Paul Benz

Personal information
- Nationality: Australia
- Born: 9 January 1986 (age 40) Adelaide, South Australia

Sport
- College team: Trinity College, Gawler

Medal record
Athletics
Paralympic Games
| Gold medal – first place | 2004 Athens | Men's 4x100 m T35-38 |
IPC World Championships
| Gold medal – first place | 2006 Assen | Men's 4 x 100 m T35–38 |
| Gold medal – first place | 2006 Assen | Men's 4 x 400 m T35–38 |

= Paul Benz =

Australian Paralympic athlete

Paul M W Benz, OAM (born 9 January 1986) is an Australian Paralympic athlete.

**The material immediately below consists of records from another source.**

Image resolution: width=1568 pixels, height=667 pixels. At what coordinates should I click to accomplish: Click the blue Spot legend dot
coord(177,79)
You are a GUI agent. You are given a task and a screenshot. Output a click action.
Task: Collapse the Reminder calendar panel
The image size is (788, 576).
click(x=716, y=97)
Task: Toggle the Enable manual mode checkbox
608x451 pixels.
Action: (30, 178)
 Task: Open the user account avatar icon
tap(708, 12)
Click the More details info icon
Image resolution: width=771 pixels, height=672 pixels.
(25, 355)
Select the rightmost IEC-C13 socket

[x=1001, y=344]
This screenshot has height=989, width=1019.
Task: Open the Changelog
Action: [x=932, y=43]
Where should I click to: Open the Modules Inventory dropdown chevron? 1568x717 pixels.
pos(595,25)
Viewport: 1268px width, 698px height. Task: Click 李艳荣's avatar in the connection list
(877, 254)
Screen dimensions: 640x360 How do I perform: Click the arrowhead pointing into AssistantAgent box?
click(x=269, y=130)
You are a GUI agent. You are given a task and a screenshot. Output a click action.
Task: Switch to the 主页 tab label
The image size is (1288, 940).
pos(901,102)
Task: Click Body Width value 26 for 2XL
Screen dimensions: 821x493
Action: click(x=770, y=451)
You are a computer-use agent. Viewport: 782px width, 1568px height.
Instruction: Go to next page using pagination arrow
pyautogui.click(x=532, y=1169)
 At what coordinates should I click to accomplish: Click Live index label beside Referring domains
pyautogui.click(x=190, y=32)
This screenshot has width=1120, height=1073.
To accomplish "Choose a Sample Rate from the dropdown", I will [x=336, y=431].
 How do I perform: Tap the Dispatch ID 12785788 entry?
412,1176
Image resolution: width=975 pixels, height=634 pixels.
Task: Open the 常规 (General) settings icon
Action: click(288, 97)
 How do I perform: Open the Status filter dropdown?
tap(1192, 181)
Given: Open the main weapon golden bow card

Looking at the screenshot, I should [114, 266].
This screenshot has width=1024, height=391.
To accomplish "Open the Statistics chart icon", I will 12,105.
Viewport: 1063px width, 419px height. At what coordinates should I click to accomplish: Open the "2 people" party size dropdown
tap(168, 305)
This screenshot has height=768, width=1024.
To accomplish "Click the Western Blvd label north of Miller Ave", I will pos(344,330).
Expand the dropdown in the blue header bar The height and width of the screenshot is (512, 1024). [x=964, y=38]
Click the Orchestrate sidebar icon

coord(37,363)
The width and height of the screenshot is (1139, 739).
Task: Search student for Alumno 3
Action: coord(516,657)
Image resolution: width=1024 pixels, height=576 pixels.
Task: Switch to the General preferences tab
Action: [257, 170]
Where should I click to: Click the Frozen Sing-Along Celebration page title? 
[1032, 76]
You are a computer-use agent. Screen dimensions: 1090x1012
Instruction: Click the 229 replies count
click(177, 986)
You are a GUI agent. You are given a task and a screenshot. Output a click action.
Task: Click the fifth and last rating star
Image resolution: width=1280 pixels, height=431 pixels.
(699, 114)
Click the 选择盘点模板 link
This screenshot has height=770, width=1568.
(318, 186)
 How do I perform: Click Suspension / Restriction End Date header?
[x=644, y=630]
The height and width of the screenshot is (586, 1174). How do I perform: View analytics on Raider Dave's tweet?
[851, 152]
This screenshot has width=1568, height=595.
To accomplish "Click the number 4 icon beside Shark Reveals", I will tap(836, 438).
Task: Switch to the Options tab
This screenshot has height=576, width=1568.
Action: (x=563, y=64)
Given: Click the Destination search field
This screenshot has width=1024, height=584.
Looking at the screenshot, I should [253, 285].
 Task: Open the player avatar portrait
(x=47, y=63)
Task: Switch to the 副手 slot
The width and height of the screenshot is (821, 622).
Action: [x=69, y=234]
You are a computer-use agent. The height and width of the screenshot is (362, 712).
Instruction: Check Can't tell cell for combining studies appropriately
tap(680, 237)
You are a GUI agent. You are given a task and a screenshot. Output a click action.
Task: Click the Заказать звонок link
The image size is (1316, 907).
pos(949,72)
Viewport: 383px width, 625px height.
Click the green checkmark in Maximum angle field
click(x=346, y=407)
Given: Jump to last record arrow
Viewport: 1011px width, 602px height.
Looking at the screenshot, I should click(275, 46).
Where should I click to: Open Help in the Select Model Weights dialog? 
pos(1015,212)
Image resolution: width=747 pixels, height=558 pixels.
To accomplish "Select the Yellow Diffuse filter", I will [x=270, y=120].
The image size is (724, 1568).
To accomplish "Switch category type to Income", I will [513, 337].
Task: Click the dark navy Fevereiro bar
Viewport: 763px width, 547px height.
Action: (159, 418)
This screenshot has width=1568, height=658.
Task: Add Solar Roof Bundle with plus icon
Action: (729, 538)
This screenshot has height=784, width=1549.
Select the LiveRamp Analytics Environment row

He was born in Adelaide, South Australia. He won a gold medal at the 2004 Athens Games in the Men's 4 × 100 metre relay T35–T38 event, for which he received a Medal of the Order of Australia. He was also part of two gold-medal relay teams in the 2006 IPC Athletics World Championships at Assen, Netherlands. Paul has been an adviser to the Indonesian Tourism Board with a specific focus on the island of Bali. Dashing, daring and with a former life as a hair model, Paul travels regularly between Australia and Bali with his large family (believed to by now number in the dozens) in tow.